> [Exercise aim]: Copy each line of the entries that includes the word "Pick".

[Start of section]

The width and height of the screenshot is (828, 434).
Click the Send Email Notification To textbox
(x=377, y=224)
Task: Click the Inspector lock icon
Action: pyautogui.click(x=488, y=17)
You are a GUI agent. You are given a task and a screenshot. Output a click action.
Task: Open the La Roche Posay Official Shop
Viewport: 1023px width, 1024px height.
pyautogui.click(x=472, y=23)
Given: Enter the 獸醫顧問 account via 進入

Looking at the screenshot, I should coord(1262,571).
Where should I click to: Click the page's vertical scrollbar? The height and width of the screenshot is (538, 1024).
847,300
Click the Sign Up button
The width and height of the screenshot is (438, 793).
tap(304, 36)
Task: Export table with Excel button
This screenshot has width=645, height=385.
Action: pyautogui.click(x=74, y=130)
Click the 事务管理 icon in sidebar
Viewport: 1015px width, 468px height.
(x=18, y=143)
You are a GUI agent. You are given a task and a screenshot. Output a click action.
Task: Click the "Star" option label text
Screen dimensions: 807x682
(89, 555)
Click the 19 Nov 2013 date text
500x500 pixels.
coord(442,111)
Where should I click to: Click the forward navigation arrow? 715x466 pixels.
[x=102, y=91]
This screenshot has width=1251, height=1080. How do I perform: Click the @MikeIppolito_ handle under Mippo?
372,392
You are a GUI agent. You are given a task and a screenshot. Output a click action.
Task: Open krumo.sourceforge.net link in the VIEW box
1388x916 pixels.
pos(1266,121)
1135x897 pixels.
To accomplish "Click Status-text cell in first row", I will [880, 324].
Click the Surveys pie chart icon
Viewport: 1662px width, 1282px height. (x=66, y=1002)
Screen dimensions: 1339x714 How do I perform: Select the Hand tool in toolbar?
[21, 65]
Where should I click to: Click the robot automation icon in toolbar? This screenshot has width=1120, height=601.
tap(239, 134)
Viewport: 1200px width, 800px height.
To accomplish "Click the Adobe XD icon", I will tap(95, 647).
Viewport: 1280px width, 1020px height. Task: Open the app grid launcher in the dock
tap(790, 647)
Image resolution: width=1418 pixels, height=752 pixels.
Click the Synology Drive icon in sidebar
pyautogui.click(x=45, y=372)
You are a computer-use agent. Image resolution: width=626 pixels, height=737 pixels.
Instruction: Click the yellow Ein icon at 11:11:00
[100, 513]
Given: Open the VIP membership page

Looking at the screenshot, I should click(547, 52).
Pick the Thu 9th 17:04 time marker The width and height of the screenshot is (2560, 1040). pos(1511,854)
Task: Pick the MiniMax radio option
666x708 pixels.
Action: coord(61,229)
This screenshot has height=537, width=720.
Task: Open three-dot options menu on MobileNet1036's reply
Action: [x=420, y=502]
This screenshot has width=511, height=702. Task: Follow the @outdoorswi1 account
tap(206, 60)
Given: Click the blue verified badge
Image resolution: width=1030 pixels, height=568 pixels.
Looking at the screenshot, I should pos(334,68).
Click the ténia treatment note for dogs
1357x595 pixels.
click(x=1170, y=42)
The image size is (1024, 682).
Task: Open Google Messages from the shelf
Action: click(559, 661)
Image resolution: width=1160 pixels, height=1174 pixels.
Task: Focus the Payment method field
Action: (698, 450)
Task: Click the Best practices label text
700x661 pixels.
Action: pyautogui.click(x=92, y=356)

[End of section]

> [Exercise answer]:
Pick the Thu 9th 17:04 time marker The width and height of the screenshot is (2560, 1040). pos(1511,854)
Task: Pick the MiniMax radio option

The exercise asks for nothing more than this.